▶ Your goal
Transcribe exactly, leaving out pictures, the lines from the one that holds "Task: Click the" through the end of the data below, including both end lines and no others.

*** Block opens ***

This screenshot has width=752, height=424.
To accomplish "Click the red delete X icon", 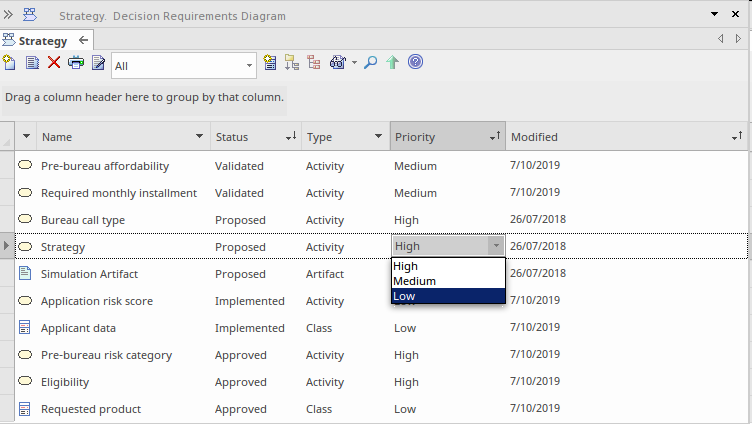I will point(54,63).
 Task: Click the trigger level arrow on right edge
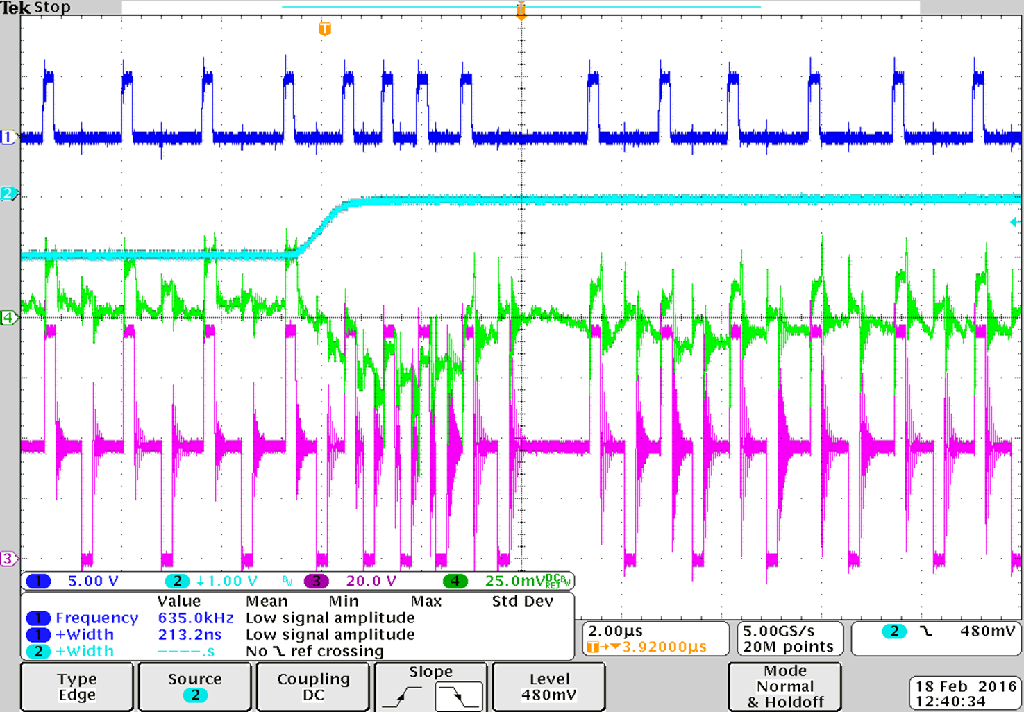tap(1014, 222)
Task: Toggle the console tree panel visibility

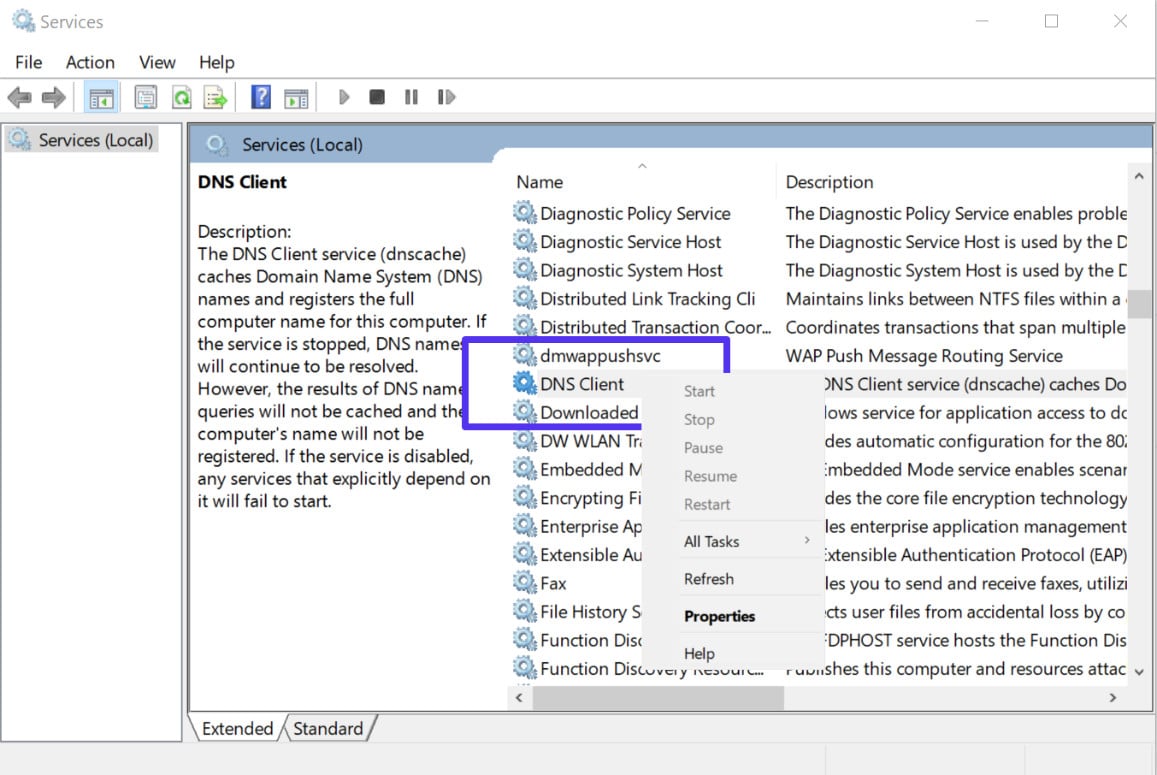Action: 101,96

*** Block closes ***

▶ Answer box
 Task: Click the trigger level arrow on right edge
tap(1014, 222)
Task: Toggle the console tree panel visibility

Action: 101,96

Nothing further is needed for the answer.